Luis Velasquez’s recent Harvard Business Review article, “Why Effective Leaders Get Branded as Problems,” inspired me to blog about this dynamic because his thesis captures something many people experience but struggle to name. He argues that organizations often misdiagnose effective leaders as the problem when the real issue is the system resisting the friction created by effectiveness. I think he is right on the money. But I also want to extend his argument in two ways: this pattern becomes especially dangerous in declining organizations, and it does not only happen to leaders. It also happens to high-performing employees.

In declining organizations, high-performing people often become threatening precisely because they expose what others have learned to tolerate. Their results reveal weak execution. Their urgency reveals drift. Their questions reveal avoidance. Their standards reveal how low expectations have become. That does not mean every criticism is wrong or that every strong performer is misunderstood. But if you are producing results and still being treated like the problem, it may be time to ask a harder question: are you actually failing, or are you exposing the failure around you?

This is one of the painful artifacts of declining organizations. They often misdiagnose the people trying to improve the place because those people disrupt the emotional comfort of decline. Understanding that does not make the experience easier, but it can make it clearer. Sometimes the problem is not that you are a threat to the mission. Sometimes the problem is that you are a threat to an organization’s ability to pretend everything is fine in a low standards environment.

When High Performance Becomes A Threat

In declining organizations, the people who create momentum can become threatening precisely because they reveal how much drift others have normalized. A leader who moves quickly exposes slow decision-making. An employee who consistently delivers exposes weak execution. A manager who uses data exposes a culture built on anecdotes, lofty talk, and politics. A faculty member, staff member, or team member who refuses to accept mediocrity exposes how long the organization has rewarded comfort over performance. Velasquez writes that “decisiveness didn’t create friction. It exposed it.” The same is true far beyond the executive level. Strong employees are the mirror, revealing the problems and dysfunction the organization has spent years refusing to face.

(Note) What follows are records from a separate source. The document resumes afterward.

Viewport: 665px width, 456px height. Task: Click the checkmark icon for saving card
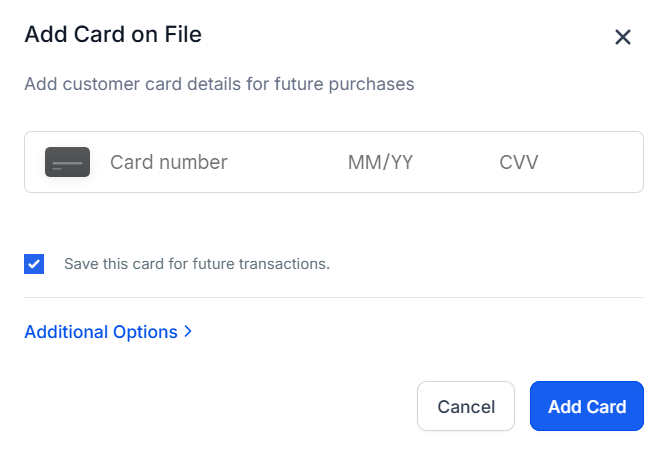point(34,264)
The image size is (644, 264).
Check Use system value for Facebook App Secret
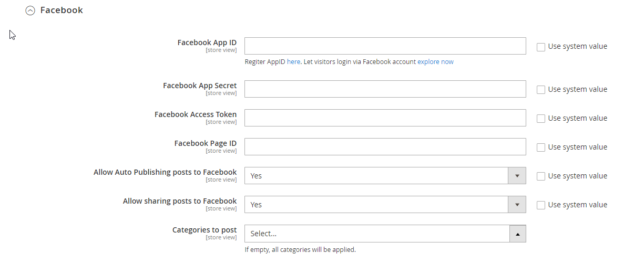tap(541, 90)
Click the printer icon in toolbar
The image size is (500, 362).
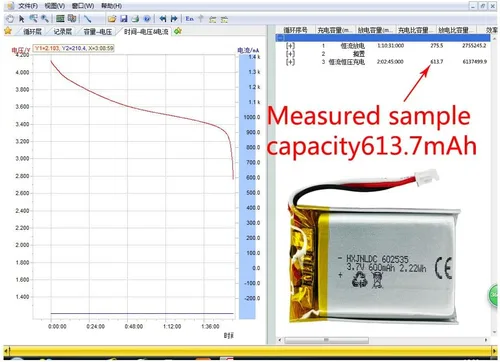coord(135,19)
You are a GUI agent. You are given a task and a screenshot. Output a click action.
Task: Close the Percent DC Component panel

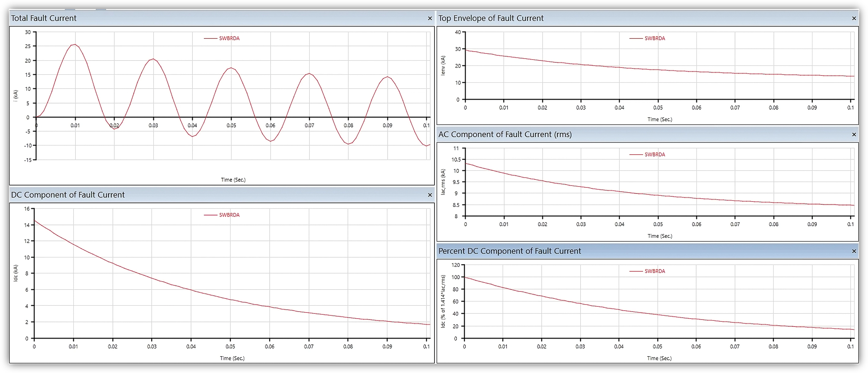[x=854, y=251]

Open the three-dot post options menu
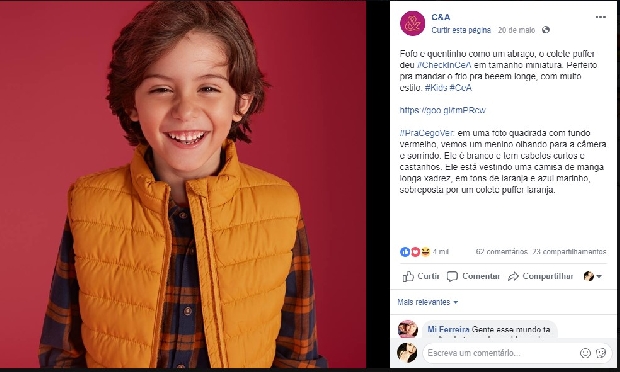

This is why declining organizations often become dangerous places for their best people. The loudest critics of change are usually not the highest performers. People who have spent years inside low-performing systems can become deeply invested in protecting the norms, rhythms, and informal power structures that allowed them to remain comfortable and in power despite weak outcomes. When a new leader or employee arrives and begins demanding accountability, speed, execution, strategic prioritization, or measurable improvement, those expectations change the environment. Suddenly meetings are more inclusive. Decisions are faster. Data matters more. Delays and excuses become harder to justify. Average and below average performance becomes more visible. What previously blended into institutional ambiguity becomes exposed through clearer standards and heightened expectations.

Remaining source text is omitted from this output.